D’autres passages sont
moins plaisants. Certains propos de Daudet sont parfois tellement excessifs,
tellement forcés, nous semble-t-il, qu’il est légitime de se demander à
quel point il en était convaincu. L’antisémitisme, notamment, y apparaît dans
des blagues et des allusions où la lourdeur rivalise avec la bêtise. Etait-ce
pour se persuader de son admiration soudain inconditionnelle pour Edouard
Drumont, admiration qui va jusqu’à lui faire écrire, dans Au Temps de Judas :
« Cet outrancier de Léon Bloy exagérait tout de même quand, dans le
dessein de contredire et d’embêter Drumont, il écrivait Le Salut par les
Juifs », ce qui est une baroque andouillerie. Visiblement, Daudet n’a rien
voulu comprendre à Bloy, qu’il juge d’ailleurs assez sommairement dans Le
Stupide XIXe siècle.
Grâce à Dieu, Léon Daudet
finira, après 1918, par revenir de cette encombrante obsession (ou pose),
faisant dans Député de Paris l’éloge de Georges Mandel et reniant au
passage, sans la cacher, sa haine passée dans Paris vécu. Cela au moment
où l’antisémitisme allait prendre l’atroce tournure que l’on sait, en
Allemagne, autre objet de la détestation, permanente celle-là, de Daudet.
Cependant, la
condamnation de l’Action française par Pie XI en 1926 allait lui fournir une
autre occasion de se battre les flancs pour s’échauffer sottement, cette fois
contre l’Eglise catholique.
Ces défauts sont d’autant
plus déplorables qu’ils viennent perturber la lecture d’ouvrages riches,
savoureux, drôles et même parfois rafraîchissants intellectuellement, comme Le
Stupide XIXe siècle, qui vient clore le recueil paru chez Bouquins. La dose
en est moindre dans le volume publié par Grasset – en présence de ce goût de
bouchon, l’habile sommelier Haedens avait eu l’intelligence de le filtrer, de
le carafer et de le laisser s’aérer avant de le servir.
[i] « Contre la
république des voyous ! » clamaient-ils : un tel pléonasme ne
peut que me faire déplorer un certain relâchement du style chez les royalistes
militants.
[ii] Peut-être surtout en
chantonnant l’air de Bizet :
De bon matin
J’ai rencontré le train…
[iii] Notons aussi que Léon
Daudet fut fils et père. Notamment d’un jeune Philippe, mort en 1923 dans des
circonstances jamais élucidées – suicide d’un adolescent aux nerfs malades ou
assassinat politique couvert en haut lieu, tout est possible…

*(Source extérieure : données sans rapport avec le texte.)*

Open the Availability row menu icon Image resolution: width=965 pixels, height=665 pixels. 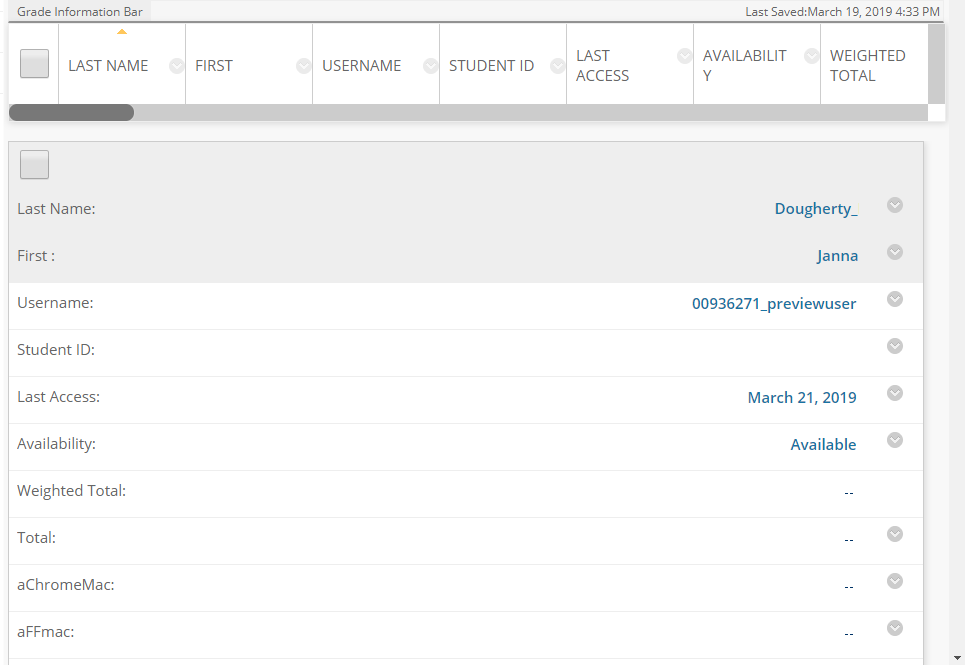895,440
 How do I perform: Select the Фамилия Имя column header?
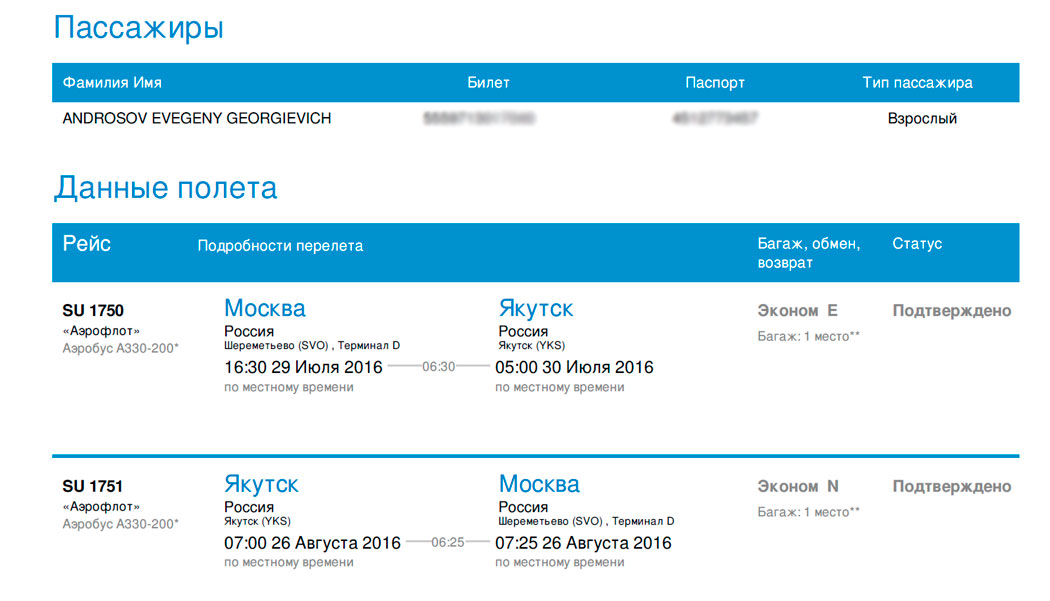tap(112, 82)
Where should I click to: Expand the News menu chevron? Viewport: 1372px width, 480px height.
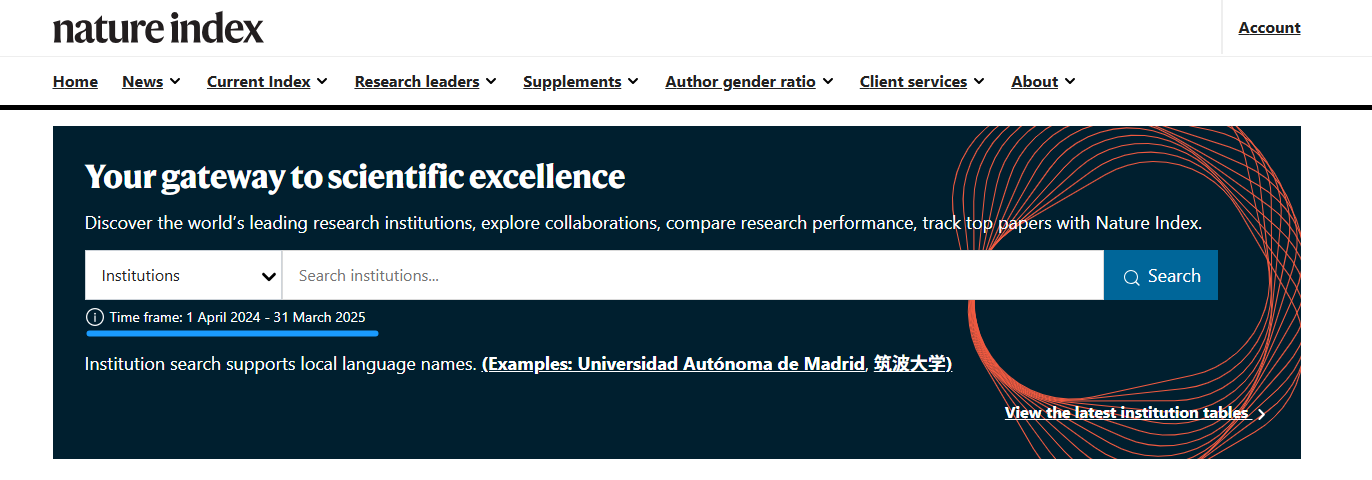point(175,81)
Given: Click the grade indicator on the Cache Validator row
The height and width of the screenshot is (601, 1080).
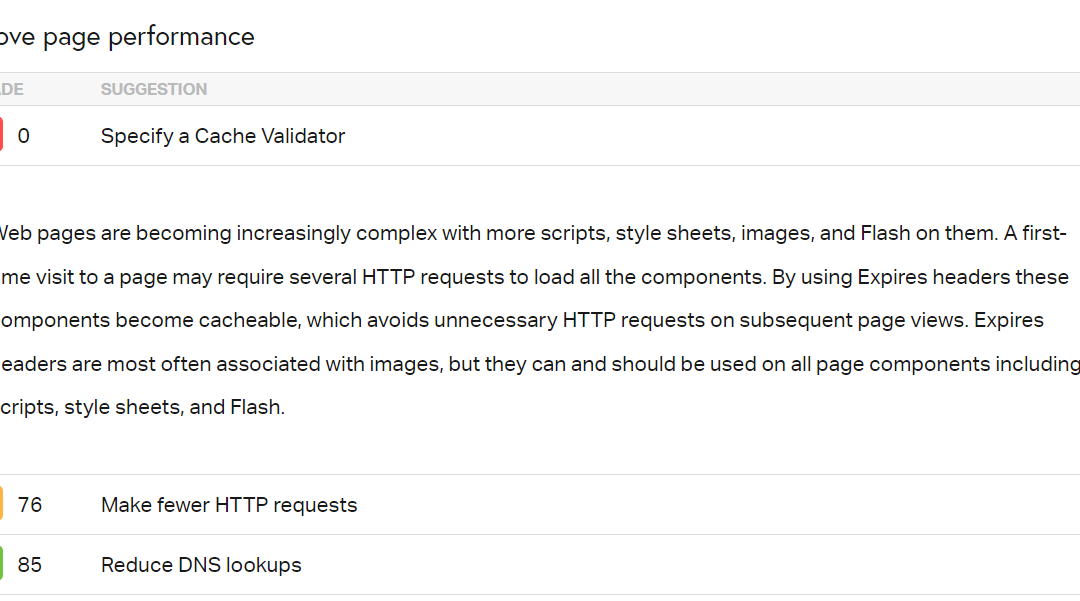Looking at the screenshot, I should pyautogui.click(x=2, y=135).
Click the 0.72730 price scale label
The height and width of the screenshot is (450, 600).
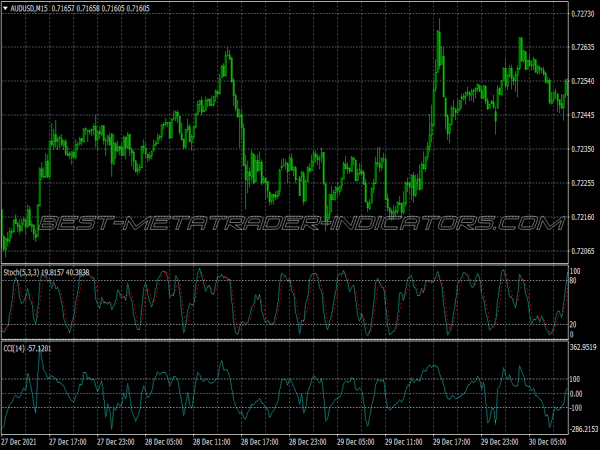click(x=584, y=14)
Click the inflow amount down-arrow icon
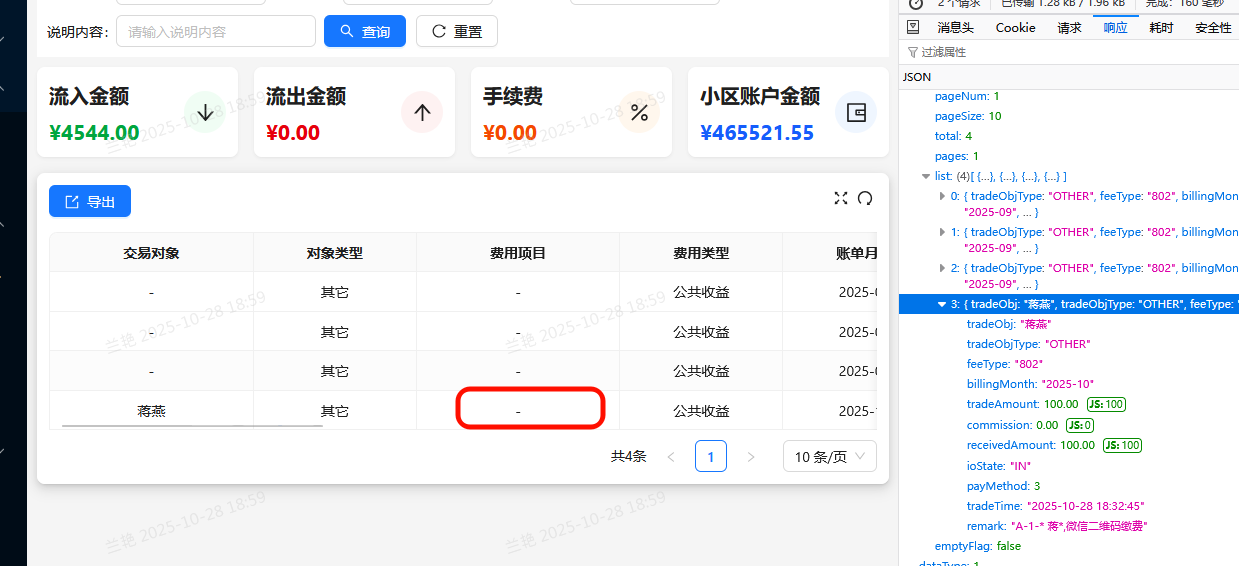Viewport: 1239px width, 566px height. 205,112
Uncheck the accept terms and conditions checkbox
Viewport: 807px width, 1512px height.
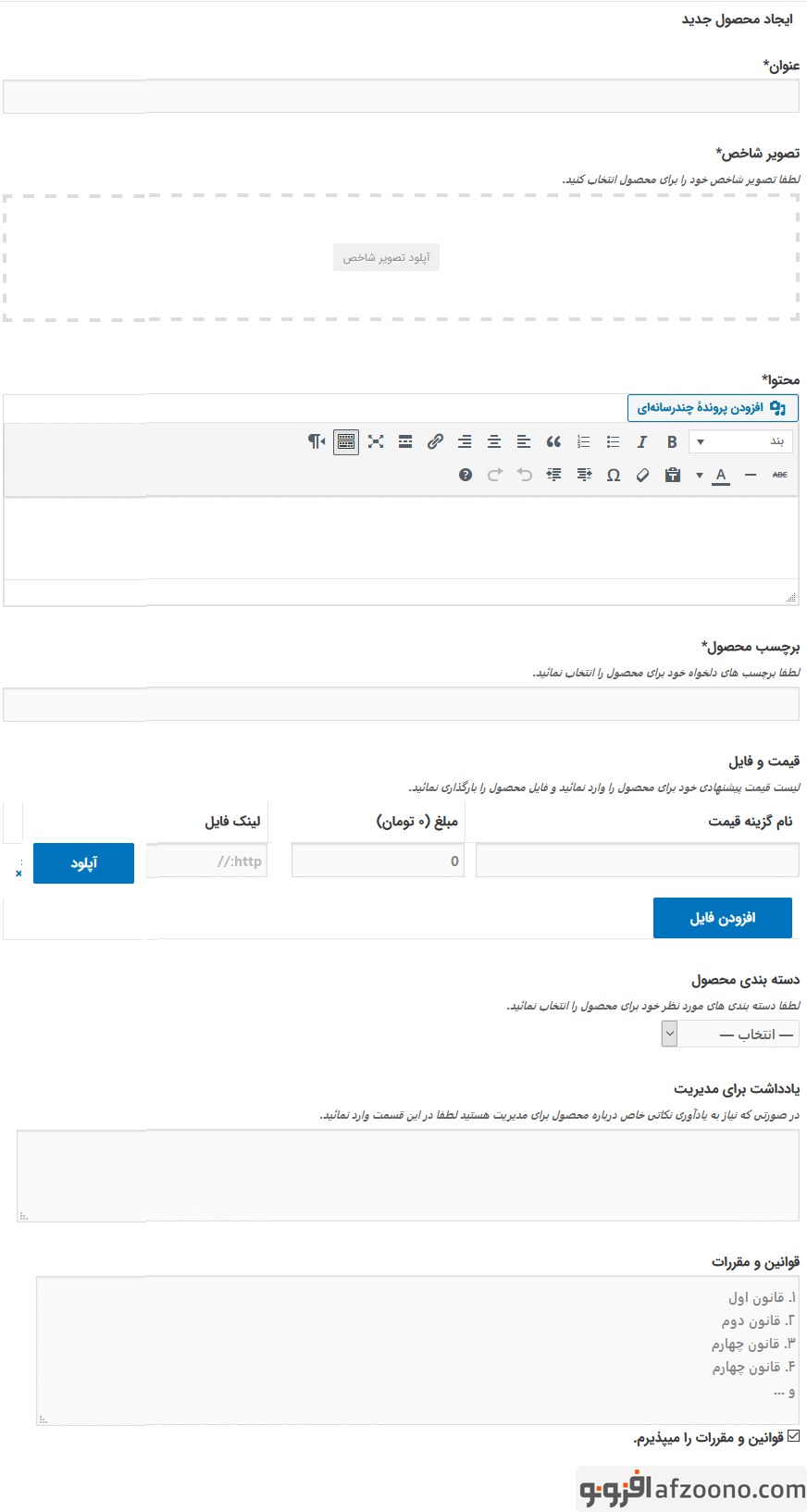pos(793,1437)
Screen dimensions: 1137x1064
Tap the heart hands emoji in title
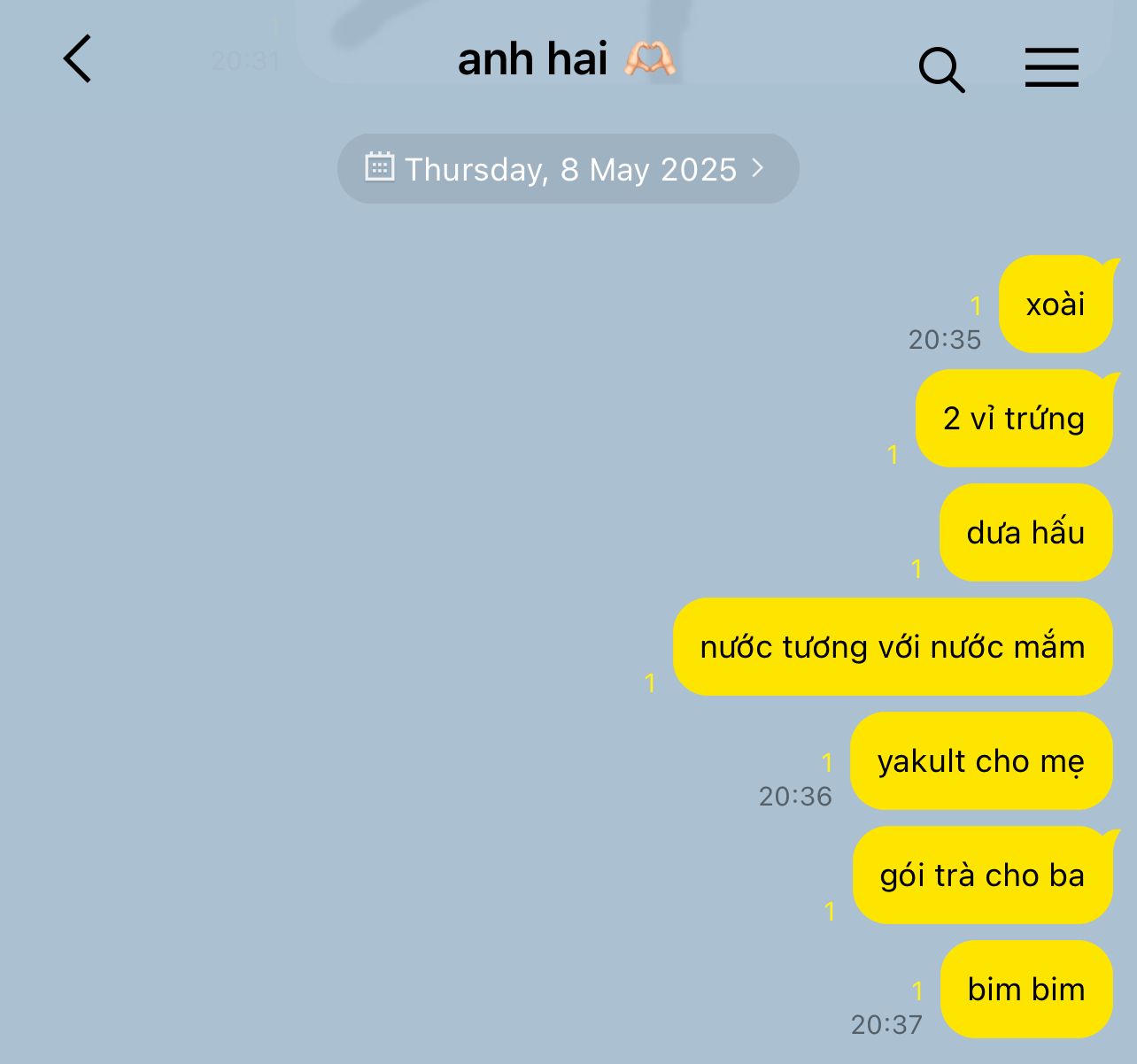(650, 59)
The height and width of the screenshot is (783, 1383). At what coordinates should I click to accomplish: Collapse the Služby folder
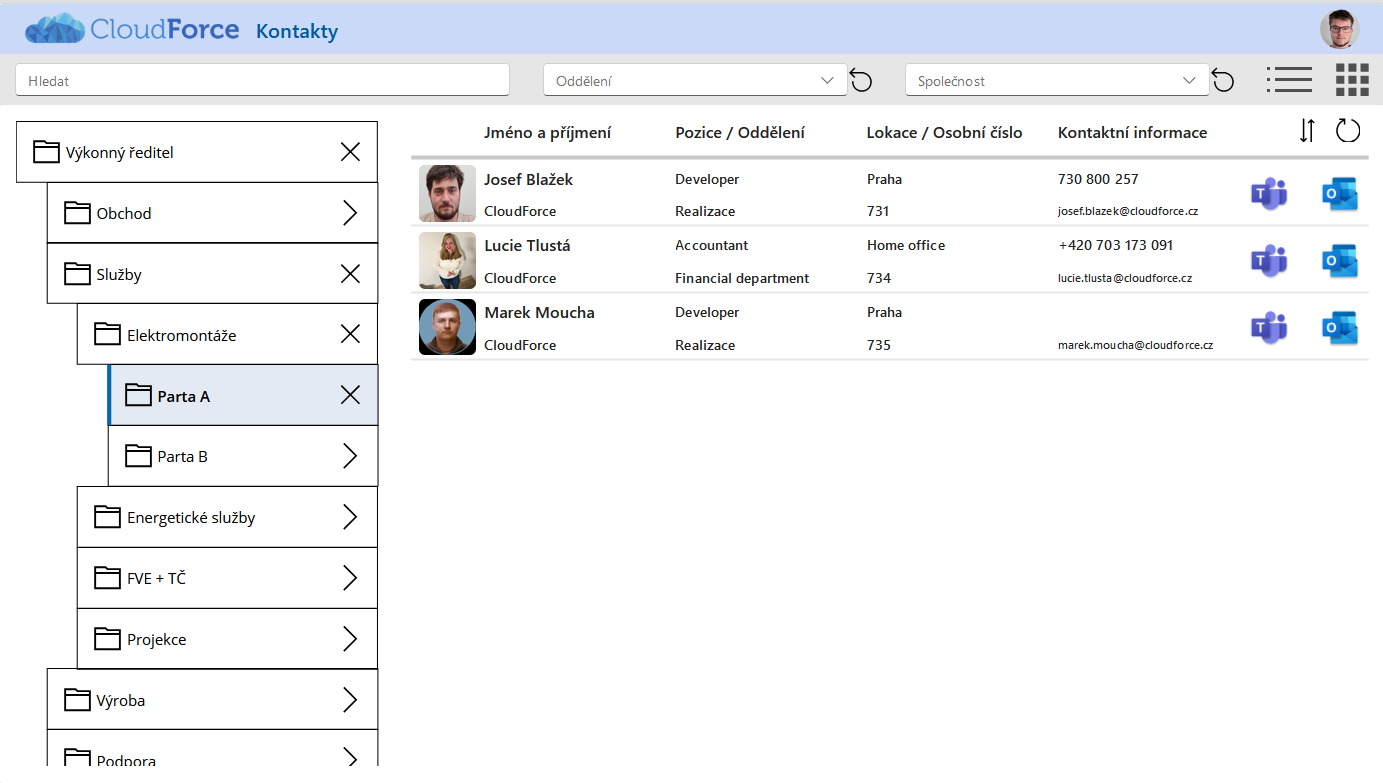(350, 274)
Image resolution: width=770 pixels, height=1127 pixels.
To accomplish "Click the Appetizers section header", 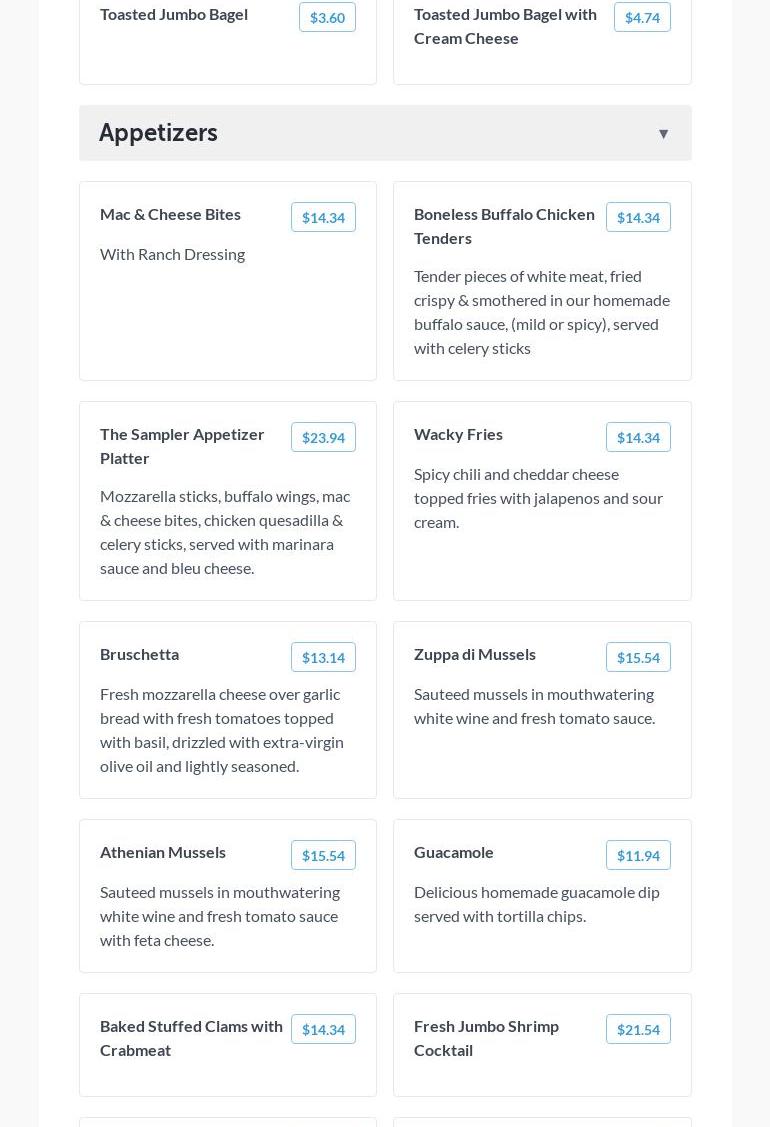I will [158, 133].
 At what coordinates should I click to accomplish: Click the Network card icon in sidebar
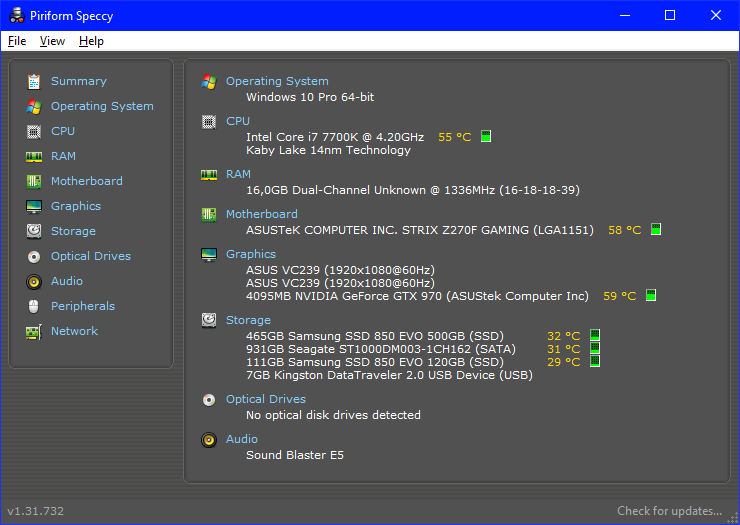click(34, 331)
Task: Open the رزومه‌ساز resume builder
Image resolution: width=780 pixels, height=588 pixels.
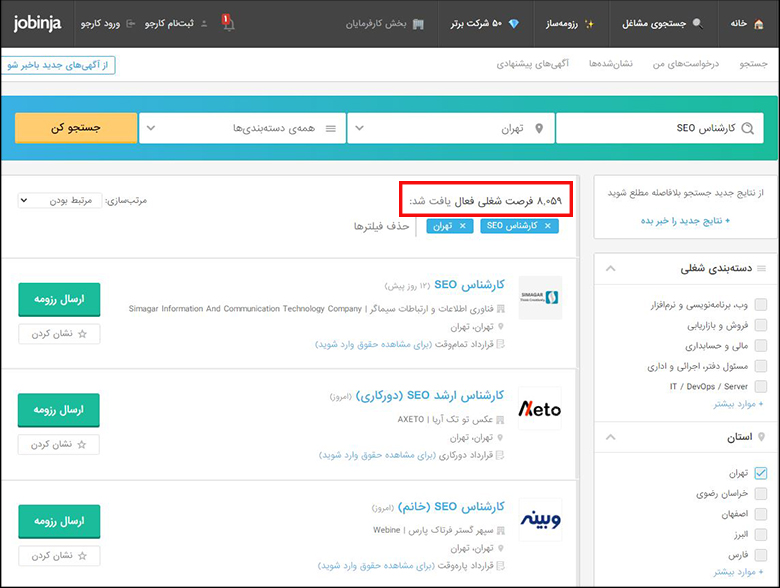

[iv] Notamment dans les premiers : Fantômes et vivants, Devant
la douleur, L’Entre-deux-guerres, Salons et journaux, Au
Temps de Judas, Vers le roi.
[v] Par exemple quant à
l’éternelle médiocrité du microcosme politicien, qui peut aller jusqu’à se
faire menaçante – qu’on pense à l’affaire Syveton ou à l’assassinat de Marius
Plateau, événements évoqués par Daudet, qui les connut de près.